Barack Obama faces a smaller crowd, and a more subdued country, on Monday as America's first black president marks the beginning of his second term and repeats the oath he took in a private ceremony the day before.
In his inaugural address to millions watching in Washington and on television, Obama will urge lawmakers to find common ground and will look forward to goals over the next four years, including comprehensive immigration reform, stricter gun control laws and an end to the war in Afghanistan.

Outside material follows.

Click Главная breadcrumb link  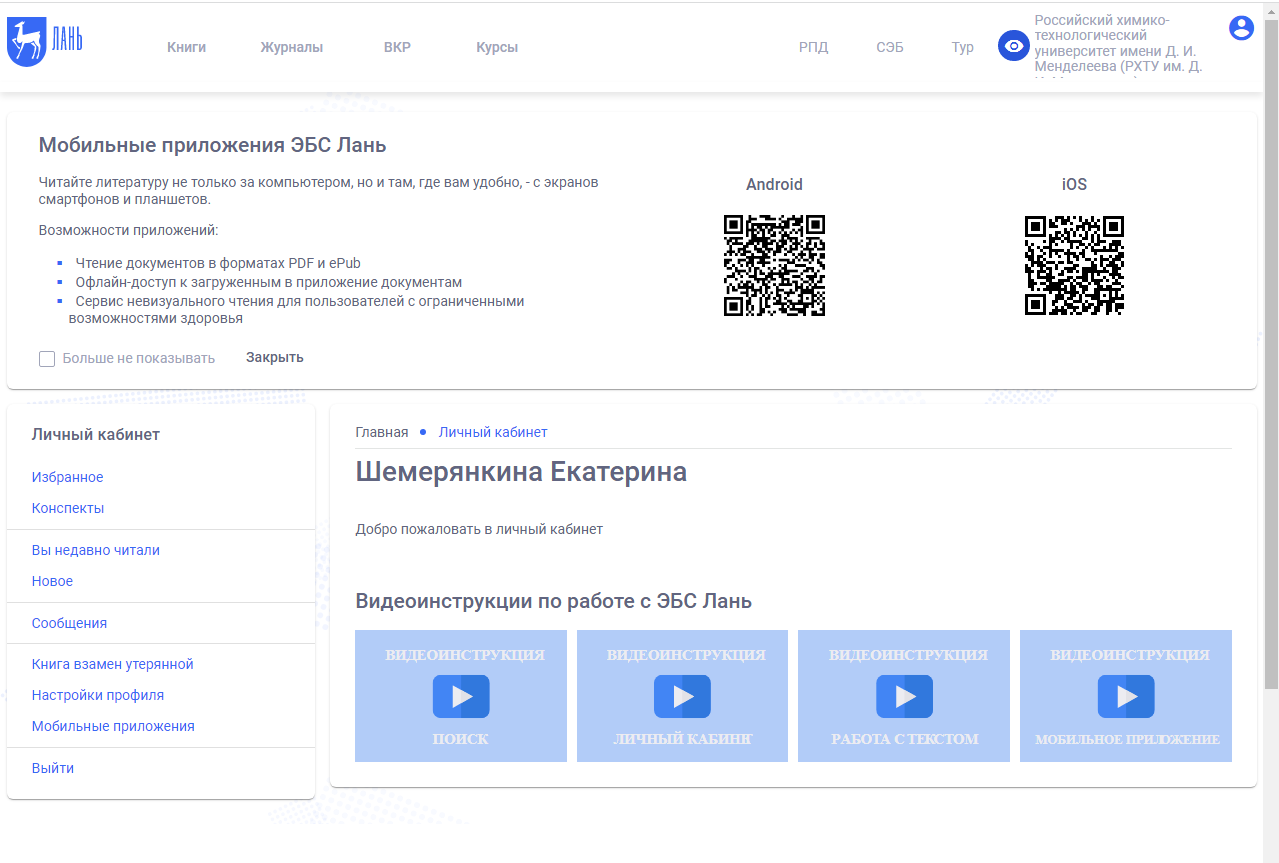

"What the inauguration reminds us of is the role we have as fellow citizens in promoting a common good, even as we carry out our individual responsibilities that, the sense that there's something larger than ourselves, gives shape and meaning to our lives," Obama said during brief remarks to donors at a reception Sunday night.
The politician who rose improbably from a history as a community organizer in Chicago and a professor of constitutional law to the pinnacle of power faces a nation riven by partisan disunity, a still-weak economy and an array of challenges abroad.

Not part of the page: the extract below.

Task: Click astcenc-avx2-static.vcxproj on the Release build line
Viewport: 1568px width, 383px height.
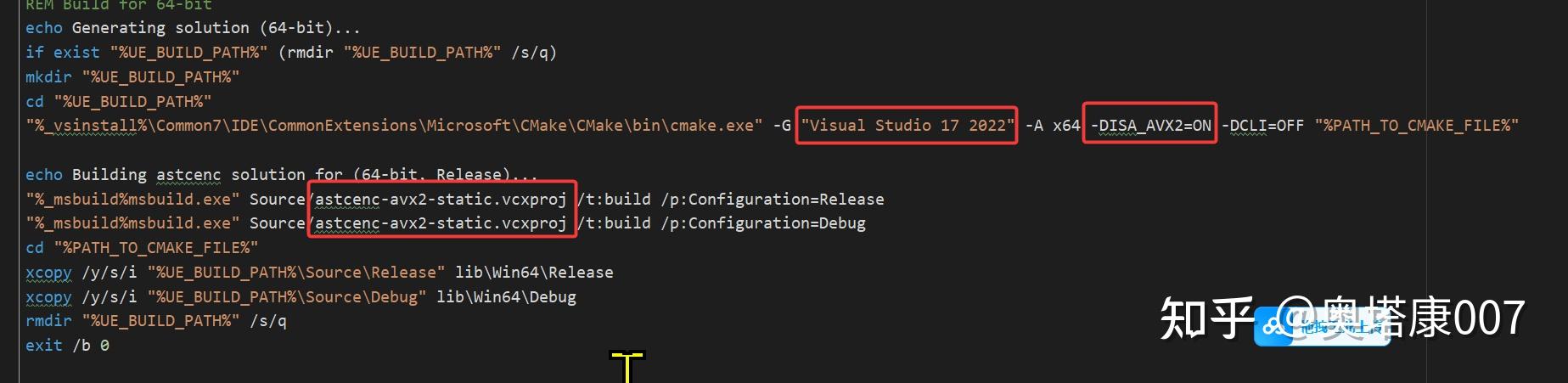Action: tap(440, 200)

Obama also faces a less charmed standing on the world stage, where expectations for him had been so high four years ago that he was given the Nobel Peace Prize just months into his presidency. "Only very rarely has a person to the same extent as Obama captured the world's attention and given its people hope for a better future," the Nobel announcement in 2009 read.
The president, First Lady Michelle Obama and daughters Sasha and Malia began the day at St. John's Episcopal church, which was built in 1812 and is known as the church of presidents. It sits just across Lafayette Park from the White House. The first family was welcomed by Rev. Luis Leon.

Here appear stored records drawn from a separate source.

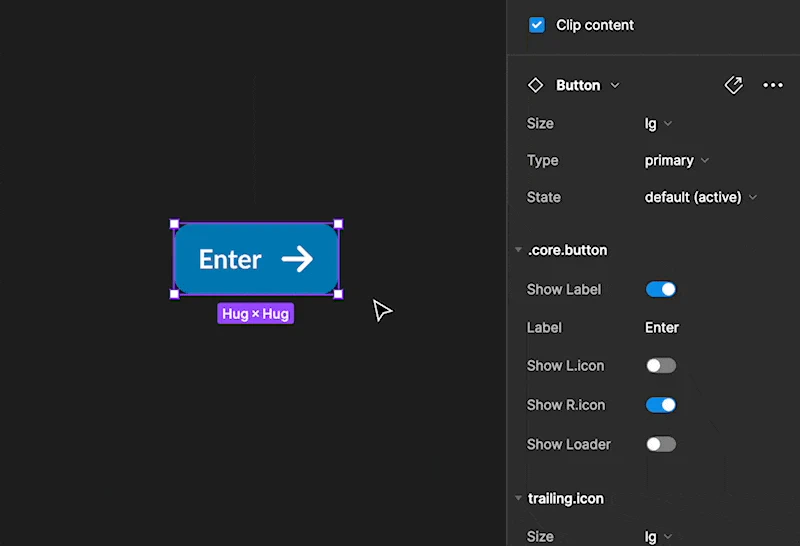Click the top-left selection handle
Image resolution: width=800 pixels, height=546 pixels.
[x=174, y=224]
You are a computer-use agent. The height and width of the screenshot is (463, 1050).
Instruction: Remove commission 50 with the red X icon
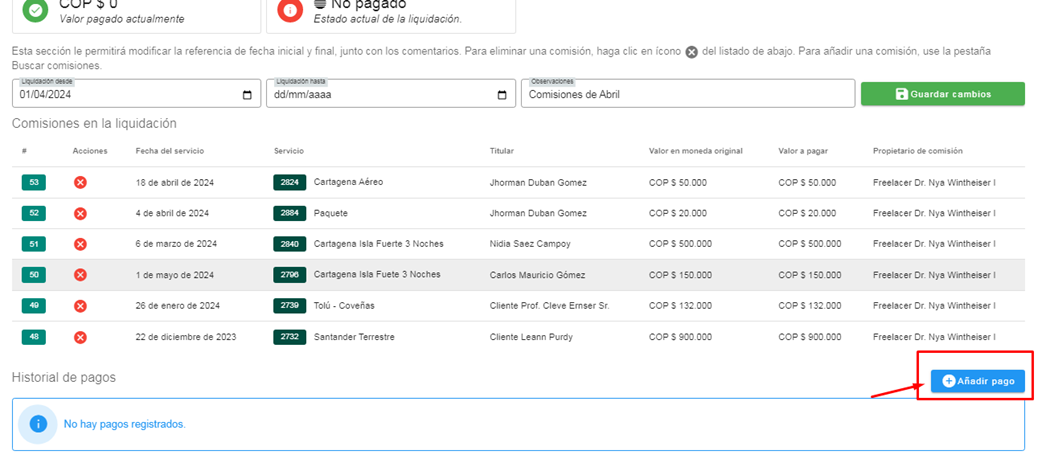(x=81, y=275)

Monday's events, including parades and fancy dress balls, are expected to have less of the effervescence of four years ago, when the 1.8 million people packed into central Washington knew they were witnessing history. Obama is now older, greyer and more entrenched in the politics he once tried rise above. Officials are expecting 500,000 to 700,000 people to turn out Monday.
Obama is expected to follow the recent tradition of walking at least part of the way back to the White House.